## READING PASSAGE
......

Safeguarding Corporate Compliance Programs During the COVID-19 Crisis

by Kara Brockmeyer, Andrew M. Levine and Philip Rohlik

COVID-19 has altered life for billions, including how companies interact with their employees, business partners, and regulators. Some changes will reverse as the pandemic ebbs or the virus becomes treatable. Others likely will remain for an extended period of time or even become permanent.

No matter the exact course of the coming months, disruptions from COVID-19 already have had a significant impact on corporate compliance functions, internal investigations, and government enforcement. These disruptions will continue to evolve, affecting companies in differing ways and leaving an unmistakable imprint on the compliance landscape.

Although resources and international travel are likely to be constrained for some time, companies still can take meaningful steps to mitigate their compliance risks. In the short term, employees working remotely can address many of the compliance issues that routinely arise, including by leveraging videoconferencing and other technologies. To do so effectively requires an intense focus on identifying shifting compliance risks, purposefully allocating and coordinating compliance resources, and consistently messaging that compliance remains critical. As local travel within jurisdictions resumes, smart planning and the efficient use of resources can mitigate some disruptions to compliance programs. At the same time, counsel and compliance professionals should recognize that some tasks are best left until a return to relative normalcy.

Given the importance of maintaining a robust compliance program, we offer ten strategies for doing so at this trying time.

1. Review Risk Assessments and Adjust Controls Accordingly

As reflected in DOJ’s recent guidance on evaluating corporate compliance programs, an effective compliance program rests in significant part on a sound risk assessment. [1] Unexpected as it has been, COVID-19 has radically changed the global marketplace, upsetting many assumptions that underlie such risk assessments.

The pandemic has sufficiently disrupted the economy that prior risk assessments now need to be reconsidered and updated as soon as possible, with associated adjustments to relevant internal controls being planned or implemented as soon as practicable. For example:

  • Suppliers and customers: As supply chains and markets shrink, suppliers are likely to increase the prices they charge, and customers are likely to request discounts. Such shifts may expose companies to bribery risks previously viewed as less acute, involving both governmental and commercial counterparties. These risks may be even more severe in particular industries, such as healthcare. Companies should be wary of and reject approaches by individual employees of counterparties, especially state-owned companies, that may constitute requests for improper benefits.
  • Natural resources and raw materials: As governments seek to assert more control over certain supplies, the role of state-owned enterprises likely will increase in supply chains, especially regarding natural resources (for example, rubber used to produce gloves and other personal protective equipment). More companies therefore may find themselves dealing with “foreign official” counterparties and potentially being pressured to pay bribes.
  • Logistics and import/export considerations: Moving goods internationally is typically a high-risk endeavor, involving numerous entities and individuals with the power to create delays. The pandemic is likely to reduce this risk in some circumstances, particularly with regard to importing healthcare-related supplies and other in-demand finished products. But export restrictions and the reduction in global freight are likely to increase risks involving exports and imports of primary materials. The enormous contraction of civil aviation also has eliminated a significant amount of logistics capacity, increasing the risk of demands for bribes at more traditional ports of entry.

......

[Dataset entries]
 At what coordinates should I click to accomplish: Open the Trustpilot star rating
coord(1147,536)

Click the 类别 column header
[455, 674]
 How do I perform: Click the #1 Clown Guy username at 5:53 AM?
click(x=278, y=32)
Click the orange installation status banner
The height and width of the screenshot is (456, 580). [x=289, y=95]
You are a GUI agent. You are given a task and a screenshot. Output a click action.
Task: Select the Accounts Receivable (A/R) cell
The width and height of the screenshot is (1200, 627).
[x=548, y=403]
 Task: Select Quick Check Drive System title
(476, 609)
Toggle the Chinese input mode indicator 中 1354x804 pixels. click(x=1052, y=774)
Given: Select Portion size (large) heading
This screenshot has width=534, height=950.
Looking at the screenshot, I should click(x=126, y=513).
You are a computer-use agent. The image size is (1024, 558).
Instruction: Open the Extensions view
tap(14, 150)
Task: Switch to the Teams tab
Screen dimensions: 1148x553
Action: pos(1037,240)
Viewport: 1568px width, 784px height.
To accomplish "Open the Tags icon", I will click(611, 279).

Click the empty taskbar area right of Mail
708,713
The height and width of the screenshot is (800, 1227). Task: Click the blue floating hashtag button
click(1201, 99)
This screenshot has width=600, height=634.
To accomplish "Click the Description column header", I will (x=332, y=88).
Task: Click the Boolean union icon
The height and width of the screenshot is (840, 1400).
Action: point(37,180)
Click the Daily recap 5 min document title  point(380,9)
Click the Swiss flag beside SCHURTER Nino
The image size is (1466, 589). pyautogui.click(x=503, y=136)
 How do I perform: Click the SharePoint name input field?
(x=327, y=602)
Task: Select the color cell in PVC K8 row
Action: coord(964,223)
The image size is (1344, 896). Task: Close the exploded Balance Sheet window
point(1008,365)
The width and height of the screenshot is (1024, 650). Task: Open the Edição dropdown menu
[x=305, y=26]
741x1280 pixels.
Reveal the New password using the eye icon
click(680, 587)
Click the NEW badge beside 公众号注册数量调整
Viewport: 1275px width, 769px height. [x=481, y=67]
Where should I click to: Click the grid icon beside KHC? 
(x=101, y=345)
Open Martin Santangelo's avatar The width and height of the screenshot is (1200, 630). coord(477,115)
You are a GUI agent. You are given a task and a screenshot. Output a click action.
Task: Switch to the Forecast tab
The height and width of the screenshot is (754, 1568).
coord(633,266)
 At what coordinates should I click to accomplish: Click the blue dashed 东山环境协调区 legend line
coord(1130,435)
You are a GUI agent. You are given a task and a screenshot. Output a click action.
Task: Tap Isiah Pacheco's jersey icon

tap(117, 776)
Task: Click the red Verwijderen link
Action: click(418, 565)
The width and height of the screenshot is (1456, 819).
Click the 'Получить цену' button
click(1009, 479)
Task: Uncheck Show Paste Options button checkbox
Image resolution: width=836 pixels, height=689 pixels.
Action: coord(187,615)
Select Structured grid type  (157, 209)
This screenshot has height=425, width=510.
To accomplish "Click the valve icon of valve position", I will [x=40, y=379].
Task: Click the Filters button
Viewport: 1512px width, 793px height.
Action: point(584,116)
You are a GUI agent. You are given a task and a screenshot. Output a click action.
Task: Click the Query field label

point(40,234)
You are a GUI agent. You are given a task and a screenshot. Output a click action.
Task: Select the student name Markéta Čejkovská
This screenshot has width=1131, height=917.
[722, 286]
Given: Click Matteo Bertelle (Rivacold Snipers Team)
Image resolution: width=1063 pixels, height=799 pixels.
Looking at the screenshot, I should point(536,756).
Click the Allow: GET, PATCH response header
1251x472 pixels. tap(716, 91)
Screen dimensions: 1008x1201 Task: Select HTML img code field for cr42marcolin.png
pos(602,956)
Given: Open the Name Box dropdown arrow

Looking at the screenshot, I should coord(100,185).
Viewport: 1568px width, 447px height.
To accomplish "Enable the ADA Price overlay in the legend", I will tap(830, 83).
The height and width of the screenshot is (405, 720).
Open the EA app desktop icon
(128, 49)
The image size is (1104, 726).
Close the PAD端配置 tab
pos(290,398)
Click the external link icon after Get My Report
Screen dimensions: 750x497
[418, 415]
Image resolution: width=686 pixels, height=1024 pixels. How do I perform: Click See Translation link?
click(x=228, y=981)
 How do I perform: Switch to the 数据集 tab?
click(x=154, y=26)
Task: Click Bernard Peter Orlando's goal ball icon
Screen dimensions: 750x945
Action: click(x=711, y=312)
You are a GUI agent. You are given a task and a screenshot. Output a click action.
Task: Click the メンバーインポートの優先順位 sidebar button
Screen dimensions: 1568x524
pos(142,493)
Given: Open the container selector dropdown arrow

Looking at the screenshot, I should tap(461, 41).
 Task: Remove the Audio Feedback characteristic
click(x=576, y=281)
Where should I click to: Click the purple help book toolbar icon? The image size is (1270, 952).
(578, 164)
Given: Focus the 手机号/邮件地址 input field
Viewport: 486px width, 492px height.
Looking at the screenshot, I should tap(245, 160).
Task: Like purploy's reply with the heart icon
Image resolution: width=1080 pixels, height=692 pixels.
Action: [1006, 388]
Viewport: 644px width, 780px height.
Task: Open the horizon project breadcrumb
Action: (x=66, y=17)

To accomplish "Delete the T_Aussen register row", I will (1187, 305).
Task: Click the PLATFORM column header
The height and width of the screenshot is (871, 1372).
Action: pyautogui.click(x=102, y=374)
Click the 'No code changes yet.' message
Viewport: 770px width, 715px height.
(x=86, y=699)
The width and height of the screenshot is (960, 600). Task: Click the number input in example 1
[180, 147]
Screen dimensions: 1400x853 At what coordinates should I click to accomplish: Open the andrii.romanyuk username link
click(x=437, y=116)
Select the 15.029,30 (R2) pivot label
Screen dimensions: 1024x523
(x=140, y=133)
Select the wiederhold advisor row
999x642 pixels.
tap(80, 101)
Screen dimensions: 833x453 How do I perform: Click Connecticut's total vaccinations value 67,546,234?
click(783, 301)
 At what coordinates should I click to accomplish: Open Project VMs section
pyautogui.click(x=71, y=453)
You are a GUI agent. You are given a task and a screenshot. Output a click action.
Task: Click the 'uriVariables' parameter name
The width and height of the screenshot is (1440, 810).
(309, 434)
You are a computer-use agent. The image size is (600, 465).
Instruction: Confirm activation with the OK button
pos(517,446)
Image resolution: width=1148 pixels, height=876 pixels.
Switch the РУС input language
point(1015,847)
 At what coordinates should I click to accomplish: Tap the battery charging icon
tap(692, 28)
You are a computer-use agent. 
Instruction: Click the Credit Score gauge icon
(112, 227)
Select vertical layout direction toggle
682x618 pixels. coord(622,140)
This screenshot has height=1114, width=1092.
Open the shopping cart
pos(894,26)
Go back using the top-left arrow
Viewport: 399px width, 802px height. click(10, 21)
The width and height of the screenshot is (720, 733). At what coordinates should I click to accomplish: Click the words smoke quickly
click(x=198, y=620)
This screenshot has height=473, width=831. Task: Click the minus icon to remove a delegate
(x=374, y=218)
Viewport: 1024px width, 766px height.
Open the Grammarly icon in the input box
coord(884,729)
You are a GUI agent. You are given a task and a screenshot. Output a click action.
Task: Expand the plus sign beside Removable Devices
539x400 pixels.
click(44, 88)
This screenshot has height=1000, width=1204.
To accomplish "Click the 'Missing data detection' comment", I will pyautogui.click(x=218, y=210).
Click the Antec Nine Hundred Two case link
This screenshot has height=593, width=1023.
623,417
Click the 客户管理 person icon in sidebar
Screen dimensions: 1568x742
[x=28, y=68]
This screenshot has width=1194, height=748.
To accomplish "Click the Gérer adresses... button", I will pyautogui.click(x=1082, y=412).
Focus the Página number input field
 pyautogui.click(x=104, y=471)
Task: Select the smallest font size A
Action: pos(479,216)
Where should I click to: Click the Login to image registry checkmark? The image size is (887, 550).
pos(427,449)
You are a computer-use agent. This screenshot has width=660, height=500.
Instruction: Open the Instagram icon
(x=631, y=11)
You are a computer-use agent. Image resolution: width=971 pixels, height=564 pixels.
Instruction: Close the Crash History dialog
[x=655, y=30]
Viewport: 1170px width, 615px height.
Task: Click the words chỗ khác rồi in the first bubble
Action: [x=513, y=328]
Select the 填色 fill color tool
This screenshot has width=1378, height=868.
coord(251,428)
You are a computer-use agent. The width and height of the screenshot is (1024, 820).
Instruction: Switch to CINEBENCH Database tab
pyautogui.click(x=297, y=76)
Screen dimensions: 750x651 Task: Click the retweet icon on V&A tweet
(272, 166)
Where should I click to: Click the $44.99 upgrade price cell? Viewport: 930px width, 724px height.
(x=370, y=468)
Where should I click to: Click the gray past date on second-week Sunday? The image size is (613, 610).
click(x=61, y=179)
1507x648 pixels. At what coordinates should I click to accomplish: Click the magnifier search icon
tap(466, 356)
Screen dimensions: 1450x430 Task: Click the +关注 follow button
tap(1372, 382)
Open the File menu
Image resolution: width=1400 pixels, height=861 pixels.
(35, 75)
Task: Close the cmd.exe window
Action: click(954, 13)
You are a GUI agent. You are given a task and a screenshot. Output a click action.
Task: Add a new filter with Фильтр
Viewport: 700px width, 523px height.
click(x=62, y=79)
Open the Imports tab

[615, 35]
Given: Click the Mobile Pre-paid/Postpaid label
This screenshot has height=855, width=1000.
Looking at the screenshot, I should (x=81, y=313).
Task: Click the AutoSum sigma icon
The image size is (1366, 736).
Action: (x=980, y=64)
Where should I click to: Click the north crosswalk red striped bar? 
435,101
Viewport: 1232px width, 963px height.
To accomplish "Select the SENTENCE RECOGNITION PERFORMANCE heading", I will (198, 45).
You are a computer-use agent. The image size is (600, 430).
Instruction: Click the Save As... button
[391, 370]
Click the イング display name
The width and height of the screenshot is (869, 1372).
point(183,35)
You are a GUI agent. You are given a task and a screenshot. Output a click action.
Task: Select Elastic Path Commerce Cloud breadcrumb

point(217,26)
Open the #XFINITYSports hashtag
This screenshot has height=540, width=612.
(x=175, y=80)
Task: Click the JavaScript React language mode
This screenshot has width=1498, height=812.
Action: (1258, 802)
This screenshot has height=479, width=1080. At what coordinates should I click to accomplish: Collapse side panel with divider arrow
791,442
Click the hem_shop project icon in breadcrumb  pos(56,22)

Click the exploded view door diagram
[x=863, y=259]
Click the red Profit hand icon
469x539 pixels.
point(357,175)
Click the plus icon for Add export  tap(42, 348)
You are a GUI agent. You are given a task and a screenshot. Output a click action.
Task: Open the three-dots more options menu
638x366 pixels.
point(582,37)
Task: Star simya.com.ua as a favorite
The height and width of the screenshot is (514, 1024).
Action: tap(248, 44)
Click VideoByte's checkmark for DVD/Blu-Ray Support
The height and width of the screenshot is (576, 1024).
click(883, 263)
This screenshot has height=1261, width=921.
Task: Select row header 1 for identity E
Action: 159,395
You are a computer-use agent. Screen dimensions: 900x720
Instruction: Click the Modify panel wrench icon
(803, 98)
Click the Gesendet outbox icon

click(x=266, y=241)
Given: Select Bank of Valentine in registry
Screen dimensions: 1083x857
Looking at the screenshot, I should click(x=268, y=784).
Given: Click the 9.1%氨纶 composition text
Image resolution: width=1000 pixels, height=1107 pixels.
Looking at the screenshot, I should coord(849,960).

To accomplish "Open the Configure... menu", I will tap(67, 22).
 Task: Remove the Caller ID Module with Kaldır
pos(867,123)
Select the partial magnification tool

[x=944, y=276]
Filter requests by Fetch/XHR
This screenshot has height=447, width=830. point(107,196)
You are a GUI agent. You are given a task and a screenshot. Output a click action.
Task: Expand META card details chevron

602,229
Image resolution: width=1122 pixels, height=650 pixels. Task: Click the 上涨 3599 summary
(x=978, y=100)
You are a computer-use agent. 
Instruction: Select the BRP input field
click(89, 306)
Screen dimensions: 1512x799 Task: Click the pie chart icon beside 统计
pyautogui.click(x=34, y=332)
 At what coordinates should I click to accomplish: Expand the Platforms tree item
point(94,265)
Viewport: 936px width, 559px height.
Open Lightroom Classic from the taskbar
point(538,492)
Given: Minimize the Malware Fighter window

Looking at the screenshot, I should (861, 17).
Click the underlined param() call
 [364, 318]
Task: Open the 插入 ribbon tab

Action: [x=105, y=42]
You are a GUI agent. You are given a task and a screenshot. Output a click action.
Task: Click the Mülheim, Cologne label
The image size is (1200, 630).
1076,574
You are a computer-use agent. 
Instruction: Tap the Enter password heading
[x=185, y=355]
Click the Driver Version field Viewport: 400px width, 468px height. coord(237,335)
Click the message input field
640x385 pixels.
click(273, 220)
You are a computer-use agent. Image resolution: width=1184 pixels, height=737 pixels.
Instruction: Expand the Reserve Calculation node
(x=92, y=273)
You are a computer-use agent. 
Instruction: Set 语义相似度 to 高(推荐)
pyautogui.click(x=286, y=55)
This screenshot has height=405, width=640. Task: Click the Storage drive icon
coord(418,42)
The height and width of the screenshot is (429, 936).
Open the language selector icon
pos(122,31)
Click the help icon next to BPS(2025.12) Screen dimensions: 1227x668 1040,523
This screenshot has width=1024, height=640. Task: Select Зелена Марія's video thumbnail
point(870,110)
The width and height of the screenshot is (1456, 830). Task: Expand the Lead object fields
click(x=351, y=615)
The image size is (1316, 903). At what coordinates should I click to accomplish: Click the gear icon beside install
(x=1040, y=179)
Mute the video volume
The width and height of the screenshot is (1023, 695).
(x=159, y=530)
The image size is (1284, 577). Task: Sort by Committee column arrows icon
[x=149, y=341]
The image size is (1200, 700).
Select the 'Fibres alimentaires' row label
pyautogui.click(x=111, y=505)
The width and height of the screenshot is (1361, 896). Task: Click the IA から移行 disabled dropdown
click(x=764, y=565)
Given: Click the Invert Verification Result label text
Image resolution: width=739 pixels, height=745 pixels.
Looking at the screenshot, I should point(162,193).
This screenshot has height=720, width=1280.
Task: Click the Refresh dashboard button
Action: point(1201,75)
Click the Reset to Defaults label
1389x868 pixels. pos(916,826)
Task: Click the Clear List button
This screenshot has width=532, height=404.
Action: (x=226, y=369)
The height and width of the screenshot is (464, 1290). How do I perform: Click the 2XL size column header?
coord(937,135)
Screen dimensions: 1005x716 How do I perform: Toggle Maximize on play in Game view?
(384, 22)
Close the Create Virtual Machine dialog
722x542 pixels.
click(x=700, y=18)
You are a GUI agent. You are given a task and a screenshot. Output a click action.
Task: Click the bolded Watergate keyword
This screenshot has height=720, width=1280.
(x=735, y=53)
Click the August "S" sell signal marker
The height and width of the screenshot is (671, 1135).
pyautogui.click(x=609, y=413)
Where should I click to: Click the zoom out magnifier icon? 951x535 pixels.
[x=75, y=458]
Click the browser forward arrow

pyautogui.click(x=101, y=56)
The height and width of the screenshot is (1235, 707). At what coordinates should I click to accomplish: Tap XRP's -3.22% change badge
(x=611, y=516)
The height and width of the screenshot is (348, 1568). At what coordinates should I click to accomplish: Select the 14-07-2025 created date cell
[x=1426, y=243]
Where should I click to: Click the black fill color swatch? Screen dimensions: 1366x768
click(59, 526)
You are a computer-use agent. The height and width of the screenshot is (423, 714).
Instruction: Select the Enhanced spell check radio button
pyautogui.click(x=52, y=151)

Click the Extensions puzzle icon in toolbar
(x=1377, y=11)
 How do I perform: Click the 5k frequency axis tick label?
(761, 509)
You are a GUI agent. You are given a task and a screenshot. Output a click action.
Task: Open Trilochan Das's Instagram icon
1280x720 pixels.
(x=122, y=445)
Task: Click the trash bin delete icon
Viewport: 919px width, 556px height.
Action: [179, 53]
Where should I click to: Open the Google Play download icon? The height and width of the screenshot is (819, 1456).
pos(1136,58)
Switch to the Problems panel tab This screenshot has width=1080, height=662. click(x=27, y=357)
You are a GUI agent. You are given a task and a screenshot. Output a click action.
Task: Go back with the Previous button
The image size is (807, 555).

......

## WHAT YOU ARE ASKED TO DO
From the article on compliance programs during COVID-19, extract the passage that opens with the words containing "No matter the" and closes with "the compliance landscape.".

## ANSWER BELOW
No matter the exact course of the coming months, disruptions from COVID-19 already have had a significant impact on corporate compliance functions, internal investigations, and government enforcement. These disruptions will continue to evolve, affecting companies in differing ways and leaving an unmistakable imprint on the compliance landscape.